Control Flow Integrity based Security
Control Flow Integrity based Security
| Seminare | 2 SWS / 5 ECTS |
| Veranstalter: | Peng Xu |
| Zeit und Ort: | 01.08.033 Kickoff: 26.06.18 11:30 - 12:00 Normal Courses: Monday 10:00 - 12:00 01.08.033 |
| Beginn: | 2018-10-23 |
| Klausur: | Presentation, Report |
Required Preliminary Knowledge
Basic C programming language, object-oriented language(C++/Java), Assembly language and IT security knowledge.
Task
In this seminar, several hot topics in this line of research will be discussed. The goal is to provide students an overview of state-of-the-art control flow based security techniques in order to encourage them to explore this exciting research field. Each student will be assigned with one research paper. After studying the paper, each student is required to write a short report about the paper, make a 30-minute presentation about his/her topic and 15 minutes discussion.
Content
The content will include the following subfields:
1. Types of code reuse attacks (ROP, JOP, COOP as well as ret2lib, vTable Hijacking)

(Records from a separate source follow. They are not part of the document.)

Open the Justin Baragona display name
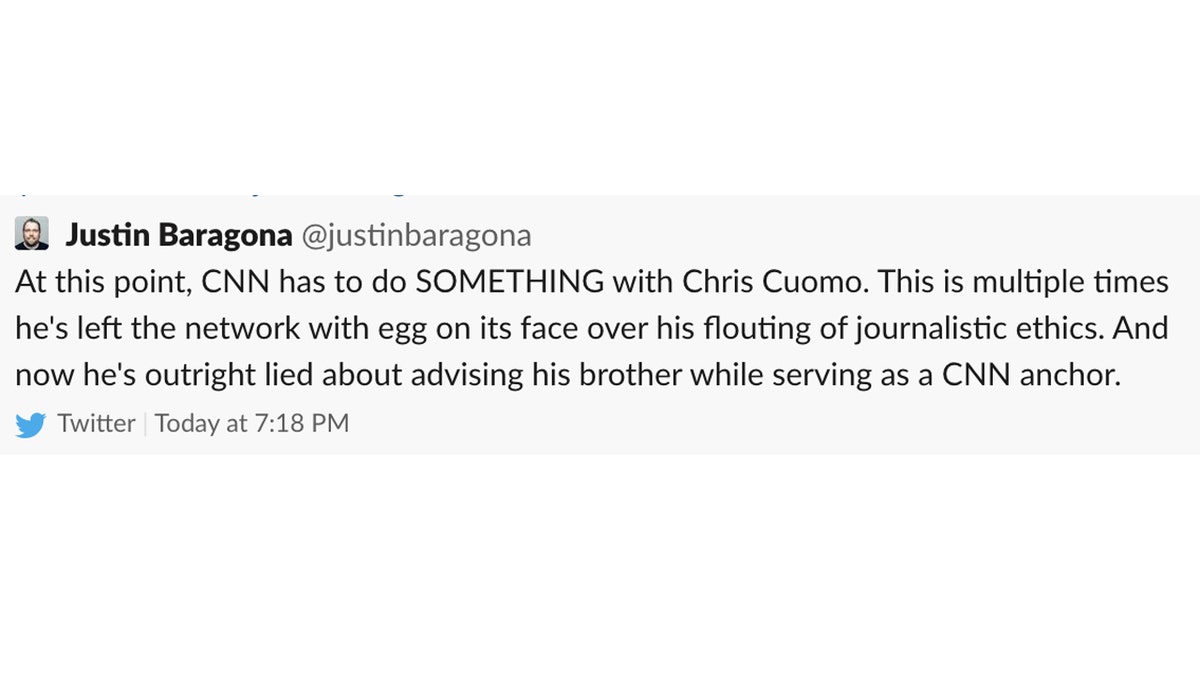This screenshot has height=675, width=1200. (x=179, y=235)
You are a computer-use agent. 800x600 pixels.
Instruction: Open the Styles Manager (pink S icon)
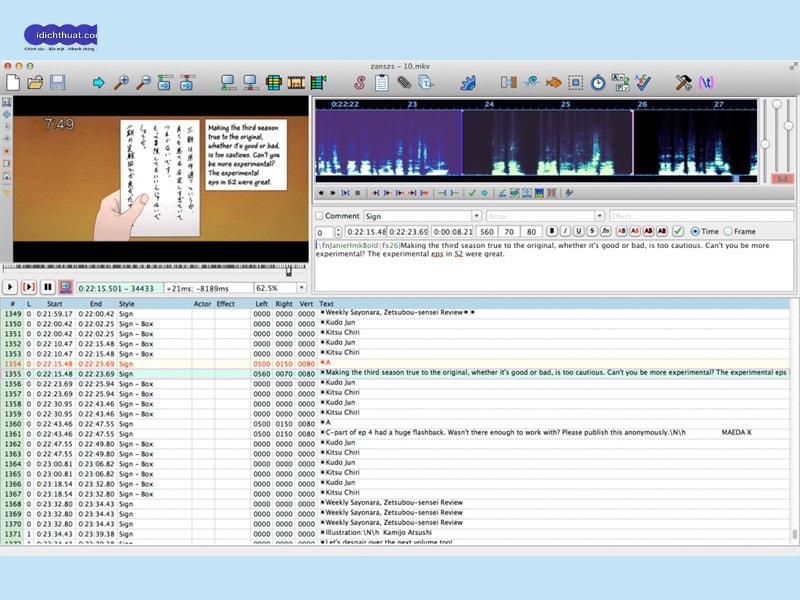point(359,83)
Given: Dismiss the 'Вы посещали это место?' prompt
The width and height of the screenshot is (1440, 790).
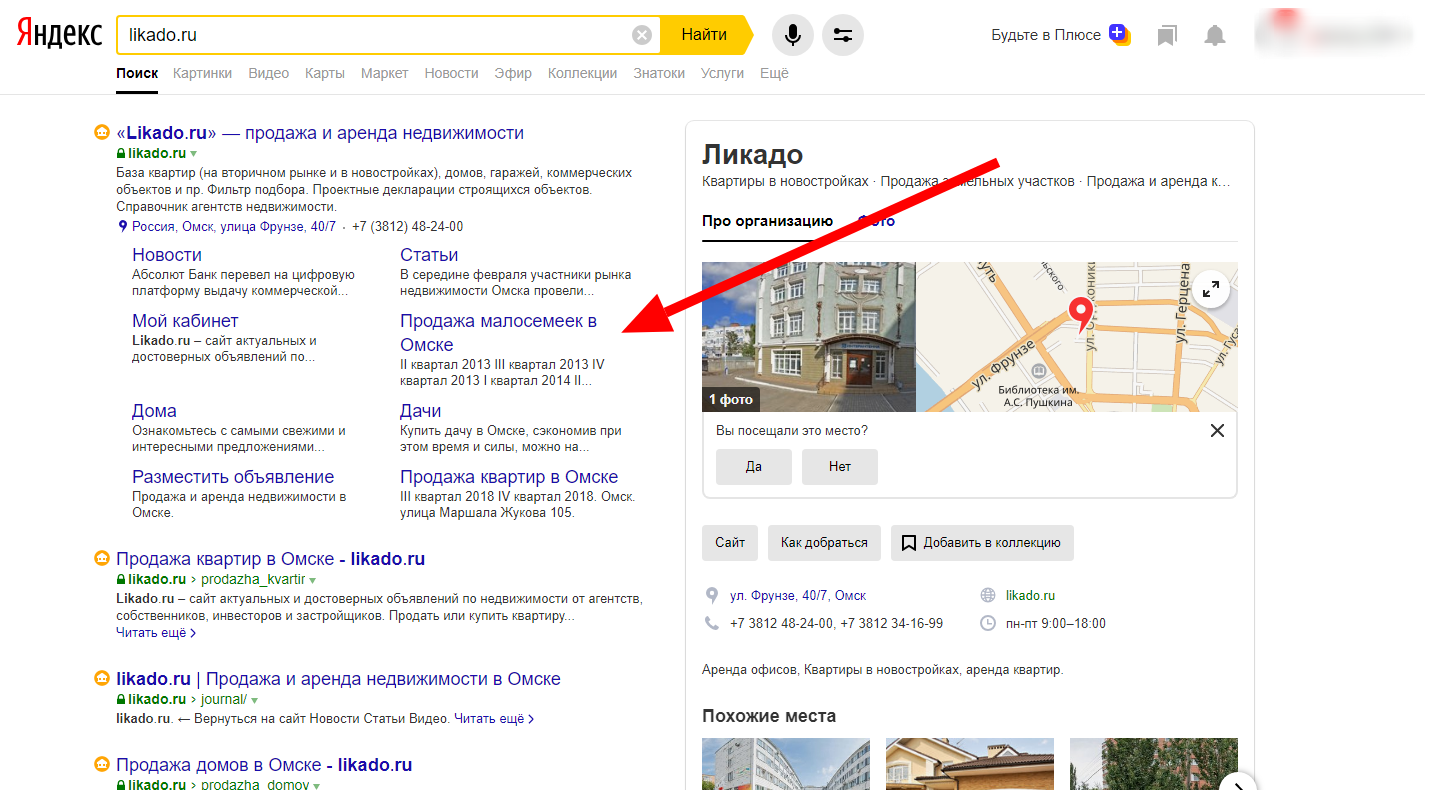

| The Geometry of Innocent Flesh on the Bone: Return-into-libc without Function Calls (on the x86) | 2018-10-29 | Peng XU |
| Just-In-Time Code Reuse:On the Effectiveness of Fine-Grained Address Space Layout Randomization | 2018-10-29 | |
| Counterfeit object-oriented programming: On the difficulty of preventing code reuse attacks in C++ applications | 2018-11-05 | Sandro Bauer |
| Blender: Self-randomizing address space layout for android apps | 2018-11-05 | Lion Steger |
2. Control flow integrity
| Control-Flow Integrity: Precision, Security, and Performance | 2018-11-12 | Alexander Hölzl |
| Code-Pointer Integrity | 2018-11-12 | Andreas Keller |
3. Compiler-based control flow integrity implementation
| Protecting c++ dynamic dispatch through vtable interleaving | 2018-11-19 | Benjamin Zanger |
| SAFEDISPATCH: Securing C++ Virtual Calls from Memory Corruption Attacks | 2018-11-19 | Torben Maack |
| CastSan: Efficient Detection of Polymorphic C++ Object Type Confusions | 2018-11-26 |
4. Binary-rewriting based control flow integrity implementation
| T-VIP:Towards automated integrity protection of C++ virtual function tables in binary programs | 2018-11-26 | |
| τCFI: Type-Assisted Control Flow Integrity for x86-64 Binaries | 2018-12-03 | |
| It's a TRaP: Table randomization and protection against function-reuse attacks | 2018-12-03 | Phillp Holzmann |
| VTPin: practical VTable hijacking protection for binaries | 2018-12-10 |
After the normal meeting we do not need to meet every week. In the rest time, you need to prepare the final report.
For the report you should include the content from the original paper, questions and answers we talked after your presentation and of course another discussion (like the research direction i asked during course, related works from other students and so on).
Final Report
You can find a final report from my previous student from CFI seminar course. You can take that one as the template.
In addition, you can also find the Latex template which is the format of our final report. With this template, we need 7 pages in length.
The content of the final report should include:
1. Introduction (Section I from this template)
2. Background
3. Design and implementation from original papers (Section II, III, IV from this template)
4. Performance
5. Discussion about the connection and difference with another related works in our seminar course (Section VII, VIII from this template)
6. Conclusion
Deadline
We have two deadline for the final report.
The first one is for the draft. The deadline is 4th, Feb.
After that, I will check these reports. Meanwhile, i will distribute two drafts to every students and help me to check and give feedback. And then I will feedback your report and update it with suggestions from my side and another students' sides.
The deadline for the second round is 11st, Feb.